2017 Promoting the “Three in One” Trial of Criminal, Civil and Administrative Cases Involving IPRs in China

With regard to the same intellectual property case, it is possible for the defendant to be found guilty of the crime of infringing in the criminal trial, and then be found not to have committed infringement in the subsequent civil trial, a situation that has occurred in China. Traditionally criminal, civil and administrative IPR cases have been heard by the Criminal, Civil and Administrative Divisions of the courts, respectively. The issue is that different divisions or judge may apply different criteria to the same case.

The “three in one” trial cases involving intellectual property rights means the unified trial of criminal, civil and administrative cases by the intellectual property right tribunals. Promoting the “three in one” work helps to unify judicial standards, avoid judicial conflicts, optimize allocation of trial resources, achieve comprehensive remedy and enhance the judicial protection system of intellectual property rights.

“The “Three-in-one” trial should not only sum of criminal, civil and administrative adjudication operations within a trial court. The adjudication model in which criminal, civil and administrative cases were tried by three separate divisions that can readily result in divergent findings, or even contradictory findings, over the same facts.

Therefore, the objectives of promoting the “three in one” work are to build a working mechanism and trial system model in conformity with the criminal, civil and administrative judicial characteristics and pattern of intellectual property rights and continue to improve the general effectiveness of the protection of intellectual property rights.

In 1996, Pudong New Area Shanghai people’s court were the first to establish the “three in one” trial of criminal, civil and administrative cases involving intellectual property rights means the unified trial of criminal, civil and administrative cases involving intellectual property rights by the intellectual property right tribunals and in the process becoming promotional, replicated experience of the major reforms in China’s judicial court.

On 7 July 7 2016, Tao Kaiyuan who is the Vice-president of the Supreme People’s Court of The People’s Republic of China declared that the “three in one” trial of criminal, civil and administrative cases involving intellectual property rights must be fully promoted and operated in Courts Nationwide including of Higher People’s Court, Intermediate People’s Court and Basic People’s Court. And the Higher People’s Court were asked to propose specific implementation plans and coordinating institutions by the end of 2016.

On 1 January 2017, the intellectual property trial department of Tianjin municipal higher people’s court, Tianjin Municipal No.1 and No.2 Intermediate People’s Court has officially changed its name to the intellectual property right tribunals.

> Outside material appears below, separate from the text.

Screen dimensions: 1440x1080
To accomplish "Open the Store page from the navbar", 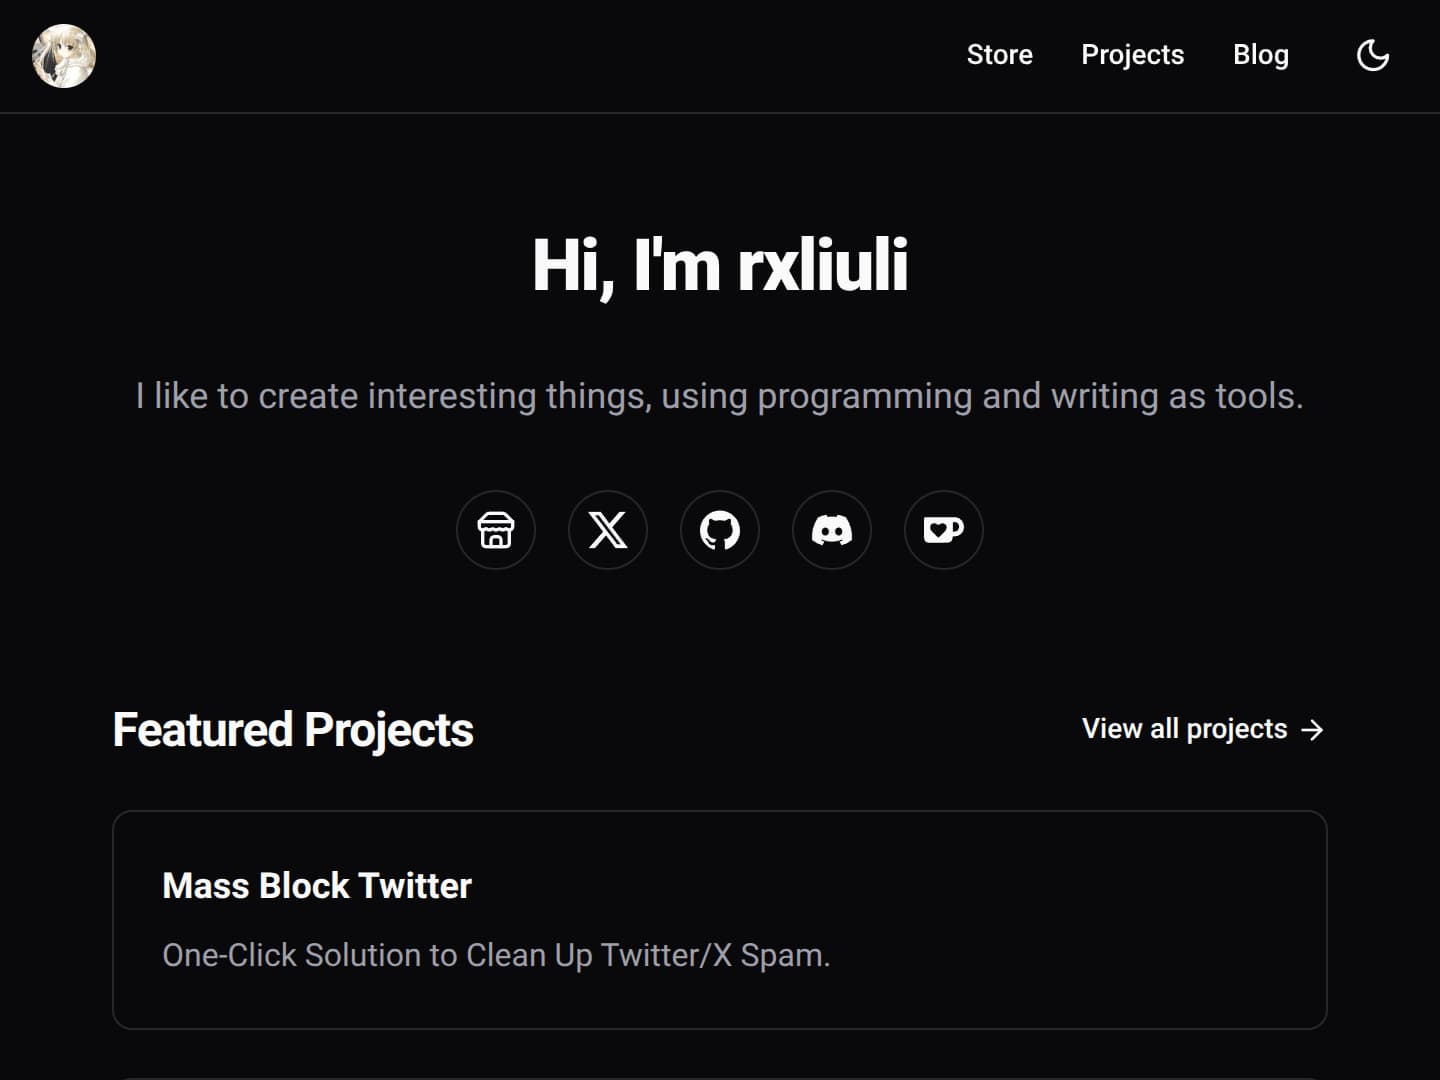I will click(x=1000, y=55).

As far as we knew, there are 14 higher people’s court setup the intellectual property right tribunals, including Beijing, Shanghai, Tianjin, Chongqing, Heilongjiang, Hebei, Guangdong, Fujian, Jiangsu, Sichuan, Hainan, Zhejiang, Henan, Anhui. There are 30 Intermediate People’s Court setup the intellectual property right tribunals, including Beijing No.1 and No.2 Intermediate People’s Court, Tianjin No.1 and No.2 Intermediate People’s Court, Shanghai No.1 and No.2 Intermediate People’s Court, Harbin, Shijiazhuang, Qinhuangdao, Baoding, Xingtai, Jinan, Yantai, Qingdao, Chengdu, Anyang, Hefei, Chuzhou, Jingdezhen, Taiyuan, Wuhan, Fuzhou, Xiamen, Guangzhou, Shenzhen, Foshan, Shantou, Haikou. Furthermore, Haidian, Chaoyang, Pudong, Huangpu setup the intellectual property right tribunals of Basic People’s Court.

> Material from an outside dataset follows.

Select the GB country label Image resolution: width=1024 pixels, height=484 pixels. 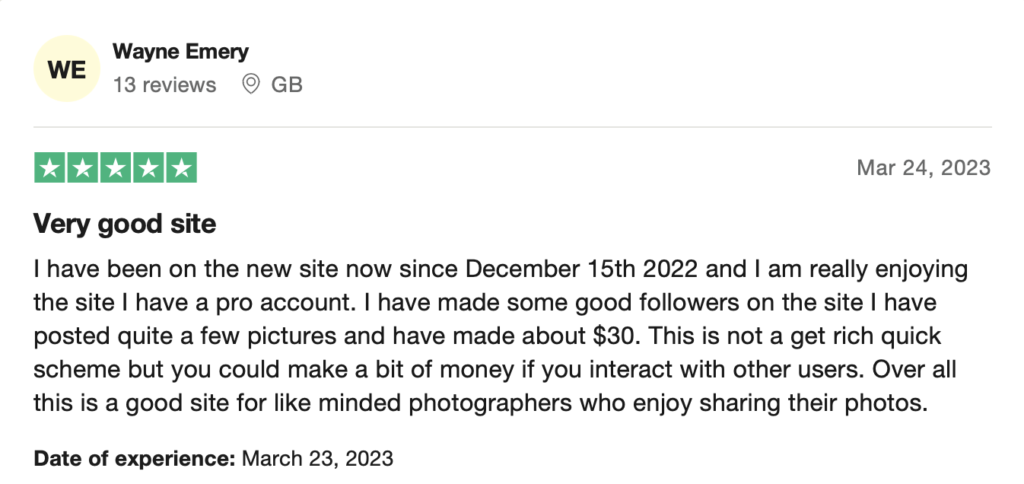(x=287, y=85)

Perfect intellectual property trial “three in one” mechanism, through civil mediation, reconciliation, and full consideration of the situation of the IPR owner in the criminal trial, promote the criminal reconciliation, enable the IPR owner to obtain effective economic compensation. The IPR owner can bring the civil action for damages after the criminal or administrative case judgment. Through criminal or administrative cases in fact finding, the burden of proof upon the IPR owner are reduced or relieved. Therefore the IPR owner can bring the civil action for damages after the criminal or administrative case judgment and can investigate the infringer’s civil liability in time.